* Record set

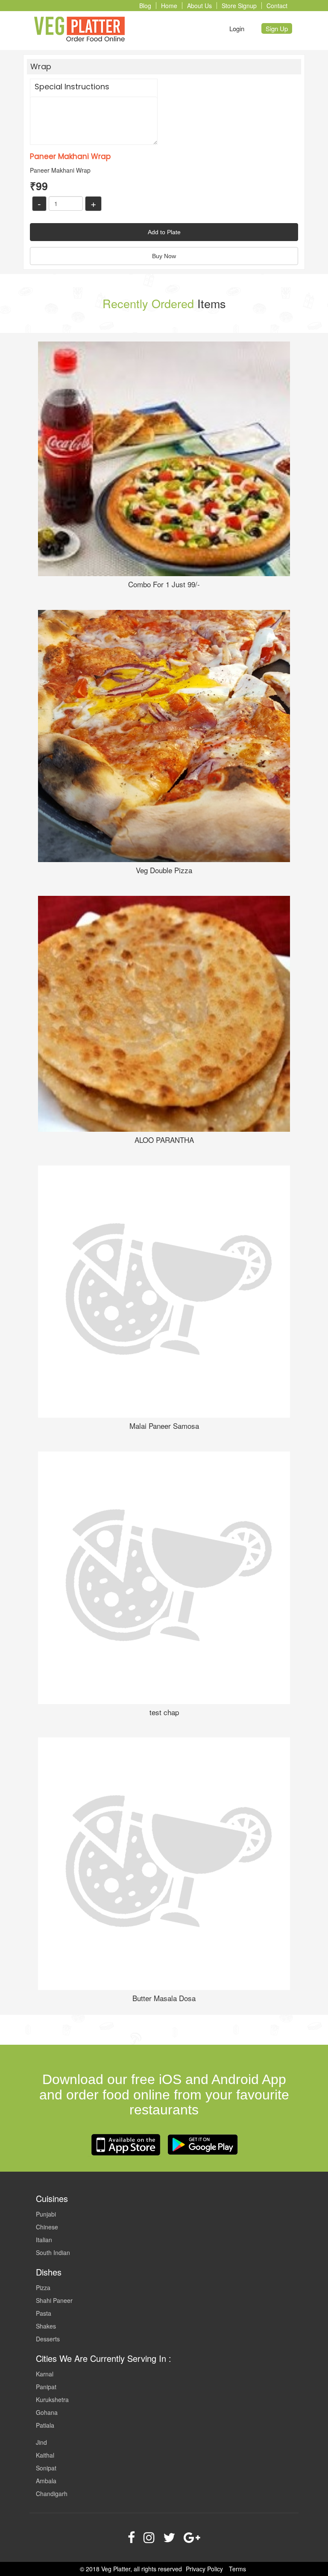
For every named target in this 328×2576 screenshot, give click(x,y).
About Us (199, 5)
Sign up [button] (277, 28)
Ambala (46, 2480)
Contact (276, 5)
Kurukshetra (52, 2399)
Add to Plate (164, 232)
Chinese (47, 2227)
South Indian (53, 2252)
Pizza (43, 2287)
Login (236, 28)
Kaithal (45, 2455)
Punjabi (46, 2214)
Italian (44, 2239)
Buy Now (164, 256)
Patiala (45, 2425)
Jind (41, 2442)
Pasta (43, 2313)
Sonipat (46, 2468)
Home (169, 5)
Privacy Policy (204, 2568)
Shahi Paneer (54, 2300)
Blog (145, 5)
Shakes (46, 2326)
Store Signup (239, 5)
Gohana (47, 2412)
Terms (237, 2568)
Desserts (48, 2339)
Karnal (44, 2374)
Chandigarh (51, 2493)
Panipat (46, 2386)
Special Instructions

* Work to be completed
Each line from the one containing "Jind (41, 2442)" through the end of the entries, both included, is to be returned exactly, with no other lines.

* Written reply
Jind (41, 2442)
Pasta (43, 2313)
Sonipat (46, 2468)
Home (169, 5)
Privacy Policy (204, 2568)
Shahi Paneer (54, 2300)
Blog (145, 5)
Shakes (46, 2326)
Store Signup (239, 5)
Gohana (47, 2412)
Terms (237, 2568)
Desserts (48, 2339)
Karnal (44, 2374)
Chandigarh (51, 2493)
Panipat (46, 2386)
Special Instructions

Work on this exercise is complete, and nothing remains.